Set up an email folder so anything from him gets diverted there. Only deal with it when you’re in a strong frame of mind.

In your email set out that he is responsible for his relationship with his children, you will always tell them the truth of what happened / is happening so point out his lies when you met to break the news. He needs to tell the truth at all times. Call out his rewriting of facts. He doesn’t get to manipulate you all with this. Explain the plan is what the children have said they want, he can negotiate with them initially but going forward he has to stick to whatever is agreed. They need him to be consistent. If he can’t do this of course it will turn his dc against him but that is his responsibility so he needs to step up. Then it’s down to him not to let them down. Good luck Flowers

ashtrayheart · 02/11/2019 12:56

Have a lovely weekend OP. And I echo the PP who have asked that you don't be so hard on yourself!
I saw a Facebook post the other day (I know, but bear with me) that said when a baby learns to walk, we praise the parts where they pull themselves back up and shuffle a few steps, we don't dwell on the bits where they fall down.
Thanks

At17 · 02/11/2019 18:16

He’s angry now because I told our daughter he’s not coming back. He left a voicemail. “That wasn’t up to you! We might have worked things out! You’re just making me look like the villain in all of this!”

Please tell me again that this will get better. I feel it in my heart but every day is a new punch in the guts.

OP posts:
CanISpeakToYourManager · 02/11/2019 18:20

It is up to you. You do get to decide if he is allowed to come back. If you don't want him to come back.

He's absolutely wrong.

Helmetbymidnight · 02/11/2019 18:23

“That wasn’t up to you! We might have worked things out!

what. a. twat.

he really never considered you had your own mind/life/dreams at all, did he?

JoyceJeffries · 02/11/2019 18:24

Let me guess, you’ve spent the last 20yrs wiping his arse? A lot of your depression over the years will have been because you’ve been shackled to a selfish douche bag. He’s taken you for granted so much that he could just waltz back home and you’d welcome him with open arms! He’s a piece of work, he really is.

TuttiFrutti123 · 02/11/2019 18:25

Hugs to you OP.

He said he was leaving and there was no fixing it. He didn't want to be married anymore.

Was he expecting to have his jollies with his special friend then come back when he/she got bored and carry on as normal? Script chapter.......

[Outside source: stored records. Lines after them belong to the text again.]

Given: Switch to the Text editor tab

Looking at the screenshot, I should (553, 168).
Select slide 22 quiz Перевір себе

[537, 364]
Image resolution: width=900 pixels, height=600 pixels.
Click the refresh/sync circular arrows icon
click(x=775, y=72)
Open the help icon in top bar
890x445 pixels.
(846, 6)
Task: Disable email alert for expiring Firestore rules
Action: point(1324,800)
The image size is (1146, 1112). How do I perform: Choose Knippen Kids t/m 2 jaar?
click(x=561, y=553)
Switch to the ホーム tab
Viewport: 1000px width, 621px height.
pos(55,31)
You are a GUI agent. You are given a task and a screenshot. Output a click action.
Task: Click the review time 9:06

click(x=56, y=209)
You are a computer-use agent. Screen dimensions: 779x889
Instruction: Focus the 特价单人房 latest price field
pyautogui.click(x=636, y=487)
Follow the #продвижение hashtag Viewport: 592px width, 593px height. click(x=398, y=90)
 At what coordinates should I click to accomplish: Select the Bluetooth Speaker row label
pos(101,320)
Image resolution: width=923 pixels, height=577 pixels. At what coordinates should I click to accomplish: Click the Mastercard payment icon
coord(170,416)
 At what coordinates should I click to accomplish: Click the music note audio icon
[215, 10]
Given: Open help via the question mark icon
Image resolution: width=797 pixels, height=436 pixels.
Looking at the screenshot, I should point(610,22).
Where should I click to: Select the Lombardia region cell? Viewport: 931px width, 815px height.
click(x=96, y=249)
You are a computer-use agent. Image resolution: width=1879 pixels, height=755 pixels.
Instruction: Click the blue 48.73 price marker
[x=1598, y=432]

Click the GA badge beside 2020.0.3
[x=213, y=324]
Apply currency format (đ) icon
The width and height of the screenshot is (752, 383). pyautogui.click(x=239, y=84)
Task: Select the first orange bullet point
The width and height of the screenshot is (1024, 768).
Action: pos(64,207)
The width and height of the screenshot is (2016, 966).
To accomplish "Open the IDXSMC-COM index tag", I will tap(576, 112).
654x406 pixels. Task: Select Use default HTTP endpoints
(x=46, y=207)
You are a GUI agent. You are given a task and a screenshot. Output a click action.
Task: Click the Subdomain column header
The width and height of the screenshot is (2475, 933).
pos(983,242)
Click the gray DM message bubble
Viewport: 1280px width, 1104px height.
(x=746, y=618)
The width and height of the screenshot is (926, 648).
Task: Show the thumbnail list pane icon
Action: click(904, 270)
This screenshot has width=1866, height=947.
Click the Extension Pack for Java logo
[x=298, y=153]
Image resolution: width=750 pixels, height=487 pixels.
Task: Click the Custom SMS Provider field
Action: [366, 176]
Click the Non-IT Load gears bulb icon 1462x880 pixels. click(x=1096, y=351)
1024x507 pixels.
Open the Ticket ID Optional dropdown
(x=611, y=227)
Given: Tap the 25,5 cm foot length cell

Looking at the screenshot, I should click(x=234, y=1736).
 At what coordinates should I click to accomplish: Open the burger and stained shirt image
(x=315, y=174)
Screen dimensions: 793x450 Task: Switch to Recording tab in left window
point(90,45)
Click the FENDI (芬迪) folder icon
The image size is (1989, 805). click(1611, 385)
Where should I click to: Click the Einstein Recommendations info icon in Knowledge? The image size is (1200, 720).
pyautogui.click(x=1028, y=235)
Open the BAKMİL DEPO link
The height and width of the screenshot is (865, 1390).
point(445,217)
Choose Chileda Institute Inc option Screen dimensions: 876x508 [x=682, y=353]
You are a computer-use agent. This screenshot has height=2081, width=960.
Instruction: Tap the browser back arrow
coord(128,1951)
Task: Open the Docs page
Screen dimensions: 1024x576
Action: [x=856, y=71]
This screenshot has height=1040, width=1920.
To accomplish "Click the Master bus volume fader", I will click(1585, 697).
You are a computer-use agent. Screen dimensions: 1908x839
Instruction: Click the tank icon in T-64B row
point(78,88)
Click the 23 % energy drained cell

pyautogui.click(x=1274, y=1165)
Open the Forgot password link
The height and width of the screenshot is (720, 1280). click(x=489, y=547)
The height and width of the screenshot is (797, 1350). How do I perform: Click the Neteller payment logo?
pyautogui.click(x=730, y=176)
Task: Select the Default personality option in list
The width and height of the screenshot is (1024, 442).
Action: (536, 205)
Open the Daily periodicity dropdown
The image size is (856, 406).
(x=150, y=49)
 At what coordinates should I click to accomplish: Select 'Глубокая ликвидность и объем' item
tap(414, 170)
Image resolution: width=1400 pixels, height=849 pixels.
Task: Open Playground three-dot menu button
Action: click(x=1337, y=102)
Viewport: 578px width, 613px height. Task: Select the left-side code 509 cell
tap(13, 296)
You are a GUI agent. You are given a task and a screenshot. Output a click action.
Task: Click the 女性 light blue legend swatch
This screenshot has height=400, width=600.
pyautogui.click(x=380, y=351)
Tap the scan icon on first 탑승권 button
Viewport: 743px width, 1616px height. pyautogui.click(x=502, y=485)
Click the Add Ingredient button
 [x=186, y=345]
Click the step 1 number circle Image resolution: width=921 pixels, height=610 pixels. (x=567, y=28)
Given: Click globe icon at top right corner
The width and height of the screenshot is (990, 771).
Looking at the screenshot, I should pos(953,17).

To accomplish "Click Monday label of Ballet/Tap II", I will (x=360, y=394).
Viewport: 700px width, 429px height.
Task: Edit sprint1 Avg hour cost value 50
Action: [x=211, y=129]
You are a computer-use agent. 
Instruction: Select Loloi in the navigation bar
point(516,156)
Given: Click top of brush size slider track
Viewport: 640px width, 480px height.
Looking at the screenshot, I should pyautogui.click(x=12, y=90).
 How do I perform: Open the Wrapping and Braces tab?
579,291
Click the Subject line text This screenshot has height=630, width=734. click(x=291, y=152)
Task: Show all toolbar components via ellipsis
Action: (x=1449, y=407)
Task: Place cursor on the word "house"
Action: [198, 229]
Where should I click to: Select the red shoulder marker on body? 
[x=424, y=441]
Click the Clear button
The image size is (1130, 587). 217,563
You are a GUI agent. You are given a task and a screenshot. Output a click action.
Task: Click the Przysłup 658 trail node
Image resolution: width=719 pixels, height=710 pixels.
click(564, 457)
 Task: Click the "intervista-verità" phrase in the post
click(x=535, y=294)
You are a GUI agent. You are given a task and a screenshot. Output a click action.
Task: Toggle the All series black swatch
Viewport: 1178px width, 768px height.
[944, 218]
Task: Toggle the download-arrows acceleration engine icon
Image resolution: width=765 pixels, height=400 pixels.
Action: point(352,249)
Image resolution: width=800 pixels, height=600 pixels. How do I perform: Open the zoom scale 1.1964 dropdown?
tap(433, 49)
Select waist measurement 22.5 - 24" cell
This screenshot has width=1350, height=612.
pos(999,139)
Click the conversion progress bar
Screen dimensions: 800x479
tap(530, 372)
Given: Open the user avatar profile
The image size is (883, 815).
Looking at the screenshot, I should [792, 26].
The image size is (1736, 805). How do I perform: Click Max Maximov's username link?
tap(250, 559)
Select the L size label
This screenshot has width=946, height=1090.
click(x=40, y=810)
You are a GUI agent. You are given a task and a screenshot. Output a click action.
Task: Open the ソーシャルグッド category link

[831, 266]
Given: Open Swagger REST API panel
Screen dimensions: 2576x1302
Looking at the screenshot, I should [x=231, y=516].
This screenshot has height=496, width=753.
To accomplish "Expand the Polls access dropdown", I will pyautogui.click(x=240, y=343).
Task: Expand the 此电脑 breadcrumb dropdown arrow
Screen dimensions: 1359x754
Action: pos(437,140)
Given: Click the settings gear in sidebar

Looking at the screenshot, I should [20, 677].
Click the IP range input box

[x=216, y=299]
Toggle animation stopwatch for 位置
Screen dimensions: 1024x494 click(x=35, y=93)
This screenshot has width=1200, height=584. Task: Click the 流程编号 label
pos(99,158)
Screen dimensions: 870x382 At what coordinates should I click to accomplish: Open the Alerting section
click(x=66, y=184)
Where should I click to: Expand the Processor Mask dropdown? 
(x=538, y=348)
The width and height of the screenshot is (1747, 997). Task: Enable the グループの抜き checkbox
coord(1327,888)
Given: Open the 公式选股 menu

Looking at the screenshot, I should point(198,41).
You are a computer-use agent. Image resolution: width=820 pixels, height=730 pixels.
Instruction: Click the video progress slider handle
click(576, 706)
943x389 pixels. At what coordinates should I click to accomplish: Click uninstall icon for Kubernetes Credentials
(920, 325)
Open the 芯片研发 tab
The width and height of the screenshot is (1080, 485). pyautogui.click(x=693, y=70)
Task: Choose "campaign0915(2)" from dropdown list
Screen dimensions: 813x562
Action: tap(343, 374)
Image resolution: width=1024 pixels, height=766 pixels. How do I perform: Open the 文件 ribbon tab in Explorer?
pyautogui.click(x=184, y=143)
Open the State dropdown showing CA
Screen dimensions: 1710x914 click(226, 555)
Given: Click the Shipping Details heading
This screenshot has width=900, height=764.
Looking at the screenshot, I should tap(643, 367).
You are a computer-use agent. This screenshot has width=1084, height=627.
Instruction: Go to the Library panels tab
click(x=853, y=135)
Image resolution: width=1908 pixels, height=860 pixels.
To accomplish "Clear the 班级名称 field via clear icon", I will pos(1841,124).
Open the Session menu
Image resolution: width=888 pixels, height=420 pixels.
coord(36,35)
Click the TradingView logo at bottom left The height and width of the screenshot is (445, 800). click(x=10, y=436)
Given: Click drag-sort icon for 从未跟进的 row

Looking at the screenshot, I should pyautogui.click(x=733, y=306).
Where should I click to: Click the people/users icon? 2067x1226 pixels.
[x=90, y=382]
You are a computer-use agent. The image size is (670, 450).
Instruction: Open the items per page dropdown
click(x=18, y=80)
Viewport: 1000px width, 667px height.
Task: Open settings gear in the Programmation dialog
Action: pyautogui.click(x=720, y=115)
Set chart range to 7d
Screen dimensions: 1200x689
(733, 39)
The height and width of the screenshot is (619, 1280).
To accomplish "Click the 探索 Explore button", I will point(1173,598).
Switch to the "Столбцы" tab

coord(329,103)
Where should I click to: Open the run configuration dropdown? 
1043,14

You've not made him the villian. All you have done is be truthful with your daughter. He said it was over.

What a total hf he is!

shouldhavecalleditoatabix · 02/11/2019 18:25

@At17 I haven't posted yet but just wanted to add that you are handling this amazingly well. You absolutely do have the right to tell your daughter he isn't coming back. Stringing your daughter along with false hope is horrific. After the things he has said to you, how he has been miserable for so long etc and how he's been behaving there is no way he's acting like someone trying to save his marriage. Keep doing what you're doing and know we're all rooting for you. Thanks

Oh and you need to start a new thread as this one is fast filling up! Please link to it so we can keep on supporting you

Guiltypleasures001 · 02/11/2019 18:32

Hi op

I think he's probably finding out now, that when the secrets out, the shine sort of falls off the fantasy.

All the secret assignations and stolen moments are thrilling because of the secrecy, once the cold hard light of day is let in, the harshness of life and their
choices creep in.

He thought he had a safety cushion to fall back on, you have taken that away from him, by taking back control from him. He's shocked because your not sitting around begging him to come back.

Instead he's been left on the back foot because you've taken the savings, and told the kids. You have pulled the rug, and he's angry.

It's called Karma lovely, and whether you believe in it or need to know it now, you have delivered it beautifully.